**Given request a**
Please print these lines of the stored items verbatim, beginning at the line that contains "Where should I" and continuing through the end of the stored items, with both ends included. Omit the pictures from your answer.

**Text provided**
◆ ◆ ◆

Are tabular udfs helpful or hurtful?

Question

Are tabular udfs helpful or hurtful?

Viewing 15 posts - 16 through 30 (of 30 total)

You must be logged in to reply to this topic. Login to reply

peterzeke SSCrazy Eights Points: 9003 More actions · Answer 1

Hallidayd --

Hmm, very interesting - I'm intrigued... Your changes remind me of Itzik Ben-Gan's technique for making a scalar udf become an inline table-valued udf: (http://www.sqlmag.com/print/sql-server/inline-scalar-functions.aspx).

So, in the container stored proc that joins a table to this udf (udf modified as inline as you suggest), would I then encompass this udf as a derived table similar to the technique Itzik uses to pull a single value into a field within the Select statement?

SELECT(various fields)

FROMdbo.PROVIDER_ACHIEVEMENT A

JOIN

(

SELECT ConditionKey, NETWORK_COND_PREVQTR_RATE

FROM DBO.udf_RPT_NETWORK_PREVQTR_COND_RATE (@UserID)

) B

ON A.ConditionKey = B.ConditionKey

hallidayd SSCrazy Points: 2490 More actions · Answer 2

I first saw that technique described by Adam Machanic http://sqlblog.com/blogs/adam_machanic/archive/2006/08/04/scalar-functions-inlining-and-performance-an-entertaining-title-for-a-boring-post.aspx

Although perhaps superficially similar, Itzik is really solving a slightly different problem - getting a scalar inline whereas you are getting a multi statement TVF inline. As such, you can call it like you do there, or you can call it as you ever did, or you can use CROSS APPLY. The point is you can use it just like the old UDF - it is the optimiser that is really going to treat things differently.

◆ ◆ ◆

**Given request b**
Give the passage of the forum thread on tabular udfs again, starting at the words "peterzeke SSCrazy Eights" and ending after "the Select statement?", with "stored proc" replaced by "stored procedure".

**Saved items**
◆ ◆ ◆

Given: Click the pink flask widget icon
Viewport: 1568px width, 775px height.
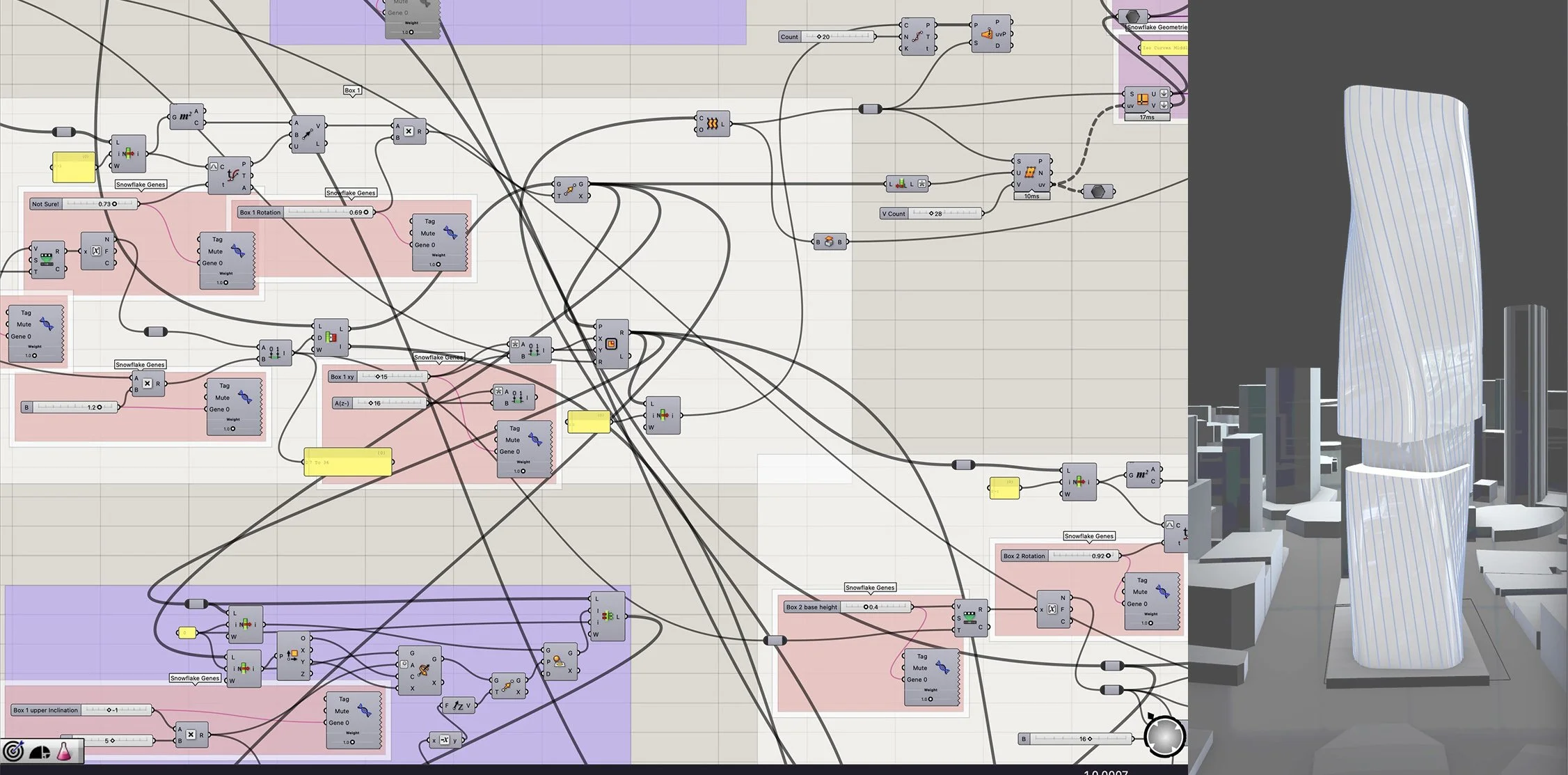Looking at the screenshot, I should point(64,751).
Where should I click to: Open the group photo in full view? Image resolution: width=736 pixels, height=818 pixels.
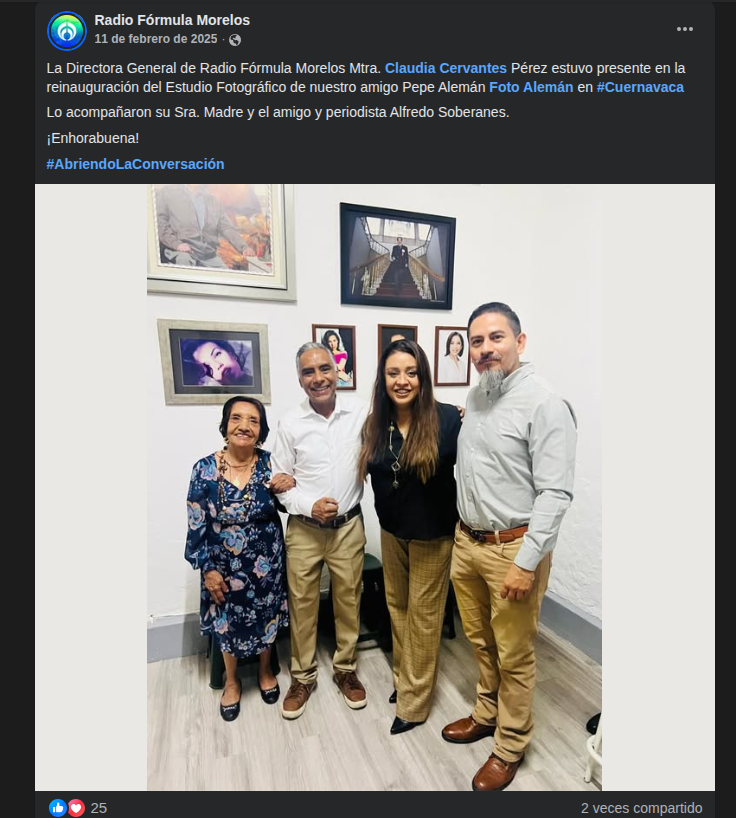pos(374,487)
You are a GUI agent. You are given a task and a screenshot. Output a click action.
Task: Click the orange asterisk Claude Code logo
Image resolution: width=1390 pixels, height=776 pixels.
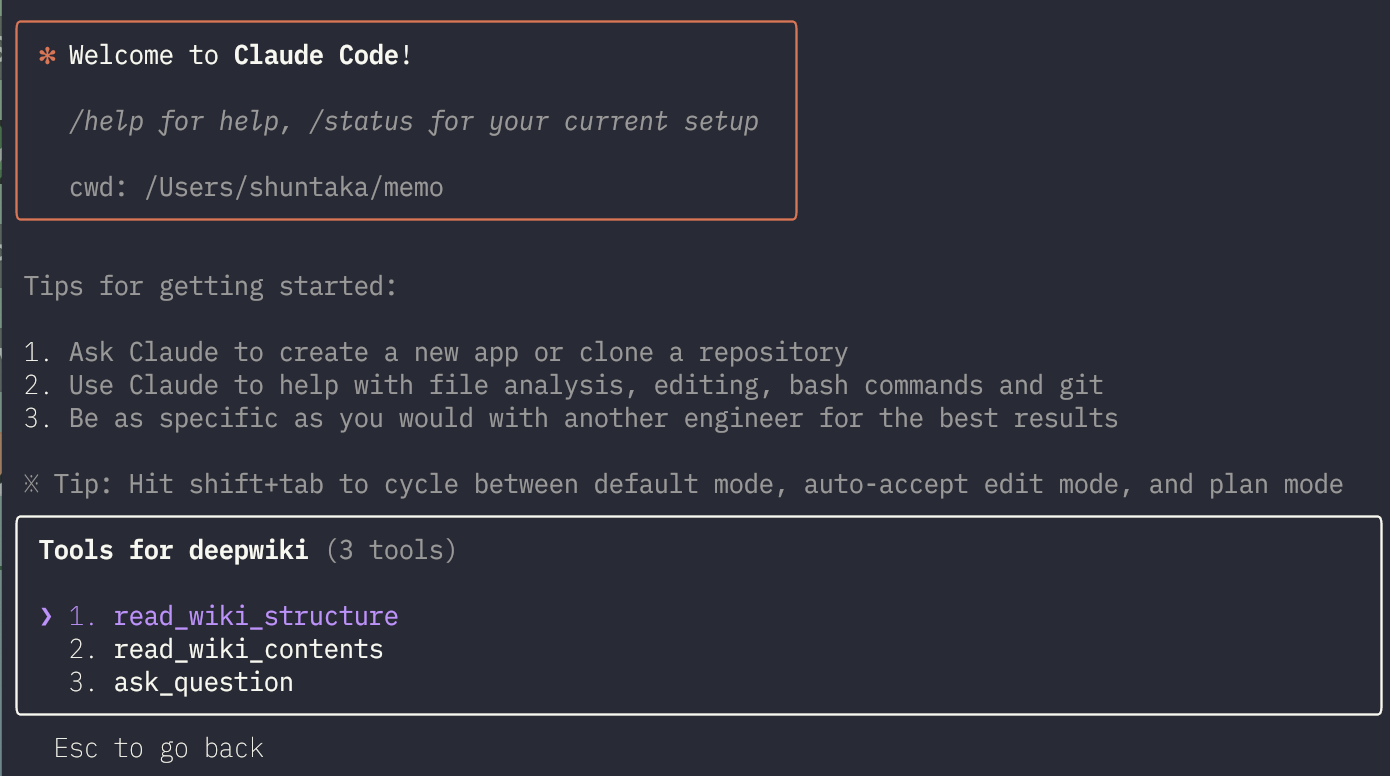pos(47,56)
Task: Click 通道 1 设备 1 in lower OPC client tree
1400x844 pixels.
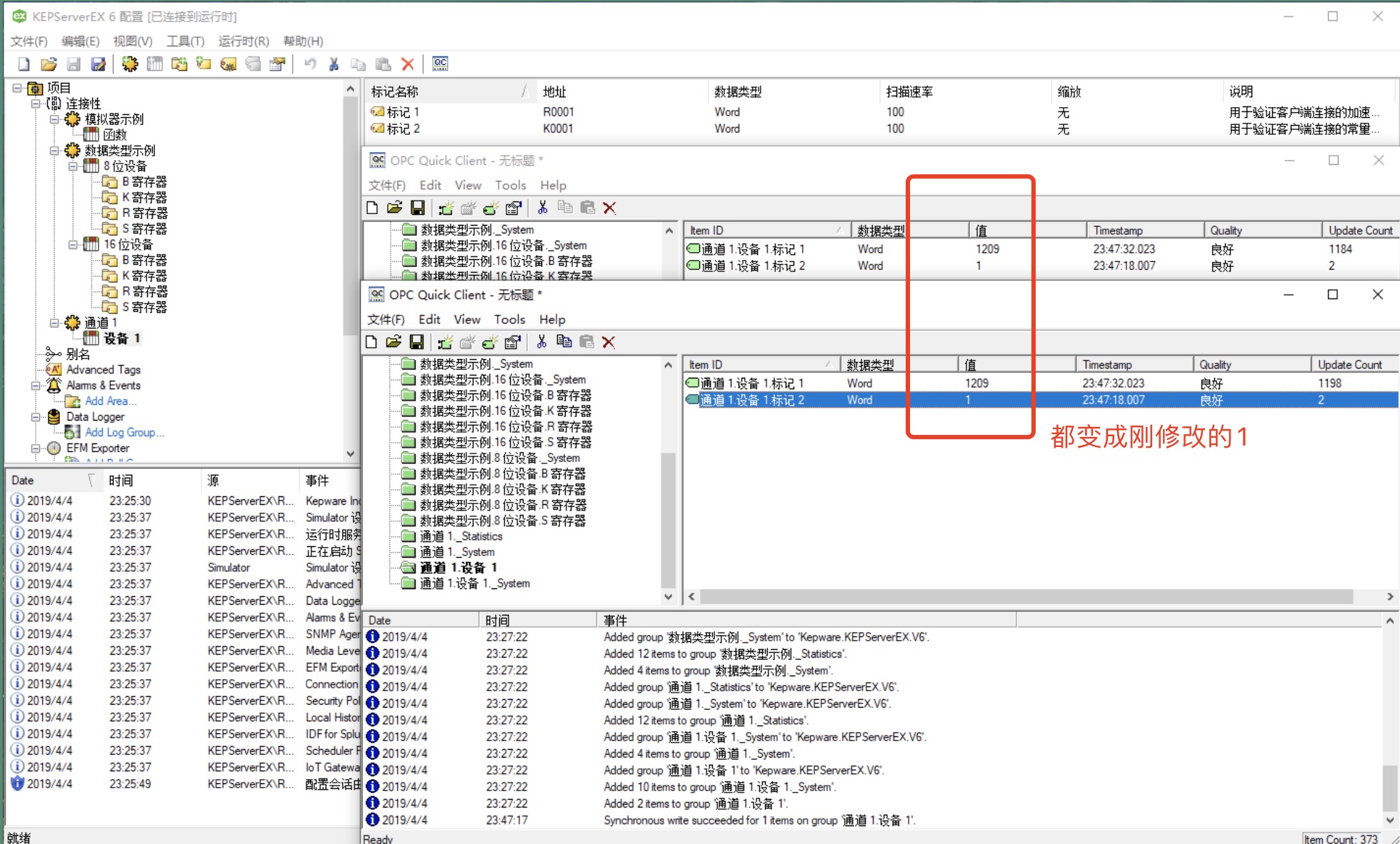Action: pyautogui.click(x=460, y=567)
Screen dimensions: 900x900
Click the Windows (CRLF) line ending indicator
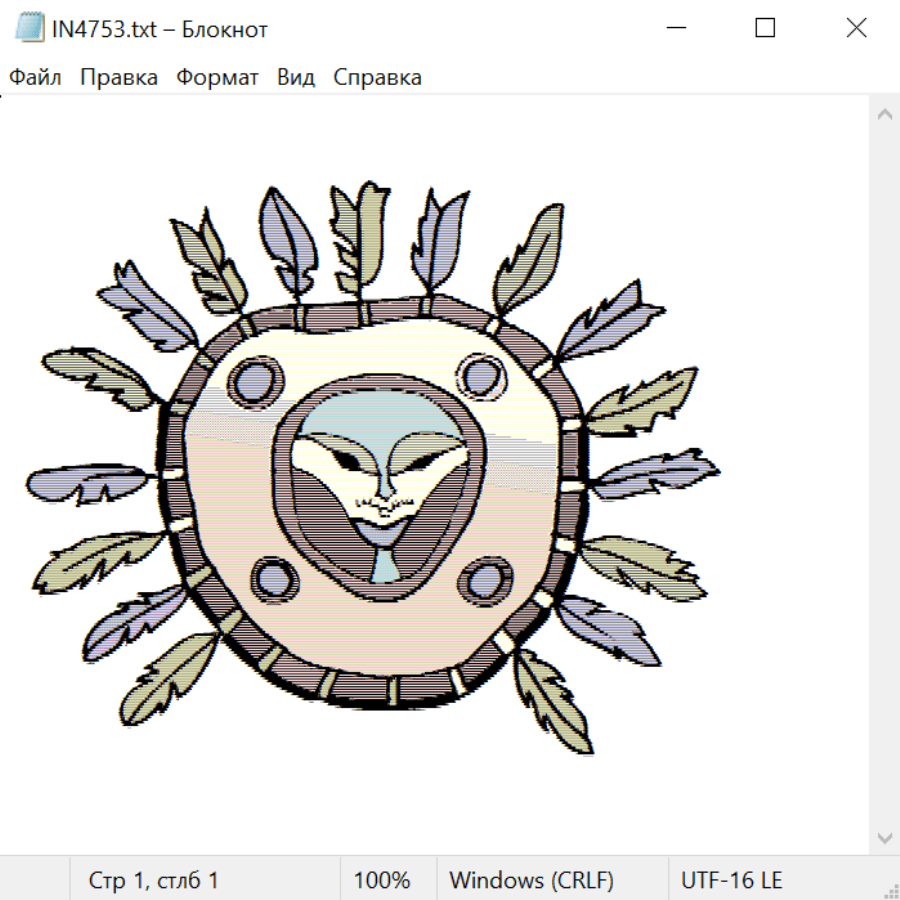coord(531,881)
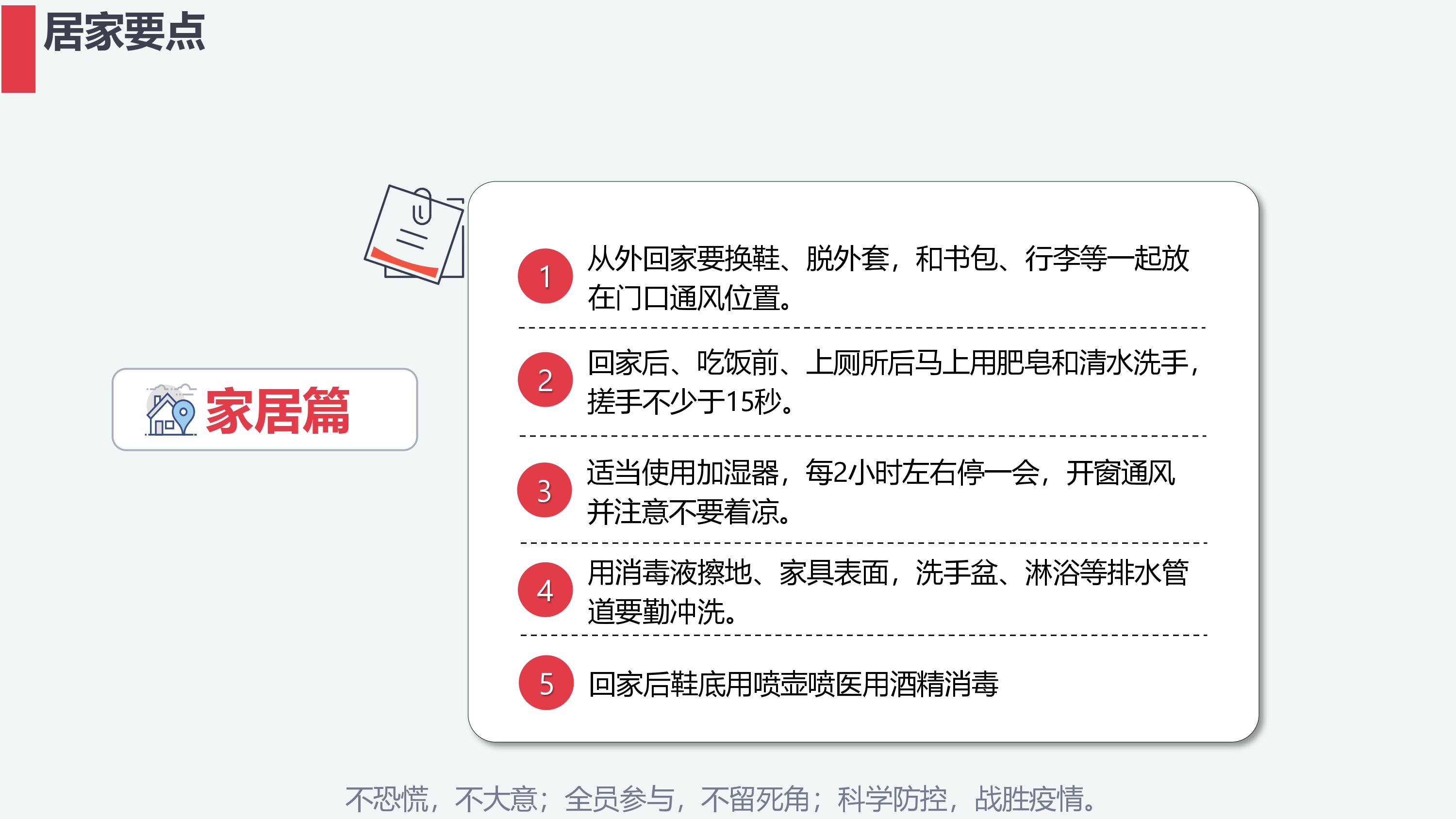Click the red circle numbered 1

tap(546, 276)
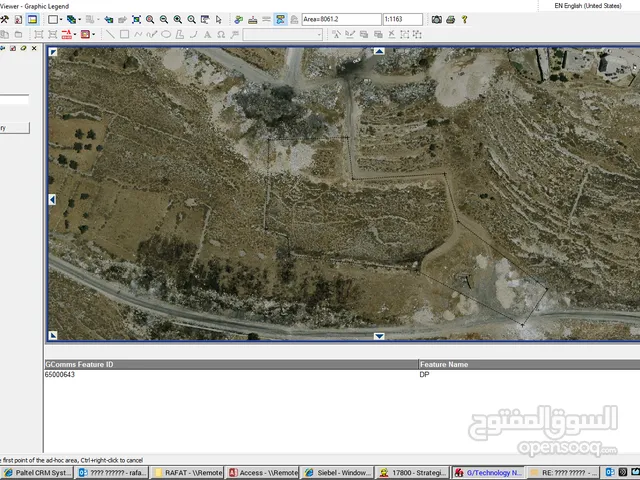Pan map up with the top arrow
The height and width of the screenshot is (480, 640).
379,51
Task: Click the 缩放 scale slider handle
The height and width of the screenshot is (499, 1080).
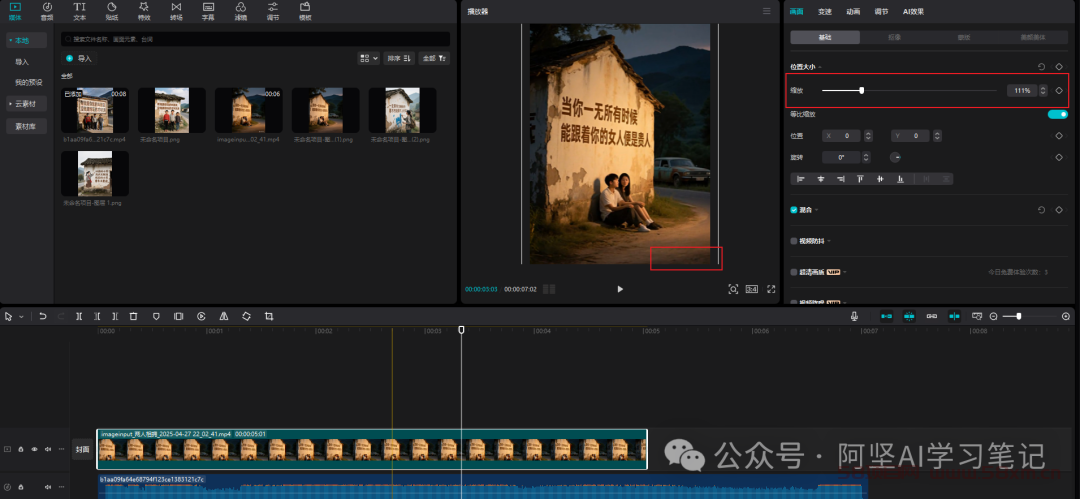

◆ ◆ ◆

**Exercise result a**
Where should I click to: Open the group photo in full view? Image resolution: width=736 pixels, height=818 pixels.
pos(374,487)
You are a GUI agent. You are given a task and a screenshot. Output a click action.
Task: Click the orange asterisk Claude Code logo
Image resolution: width=1390 pixels, height=776 pixels.
pos(47,56)
Task: Click 通道 1 设备 1 in lower OPC client tree
1400x844 pixels.
Action: pyautogui.click(x=460, y=567)
Screen dimensions: 900x900
Click the Windows (CRLF) line ending indicator
coord(531,881)
Click the red circle numbered 1

tap(546, 276)
Pan map up with the top arrow
The height and width of the screenshot is (480, 640).
379,51
Task: Click the 缩放 scale slider handle
The height and width of the screenshot is (499, 1080).

**Exercise result b**
peterzeke SSCrazy Eights Points: 9003 More actions · Answer 1

Hallidayd --

Hmm, very interesting - I'm intrigued... Your changes remind me of Itzik Ben-Gan's technique for making a scalar udf become an inline table-valued udf: (http://www.sqlmag.com/print/sql-server/inline-scalar-functions.aspx).

So, in the container stored procedure that joins a table to this udf (udf modified as inline as you suggest), would I then encompass this udf as a derived table similar to the technique Itzik uses to pull a single value into a field within the Select statement?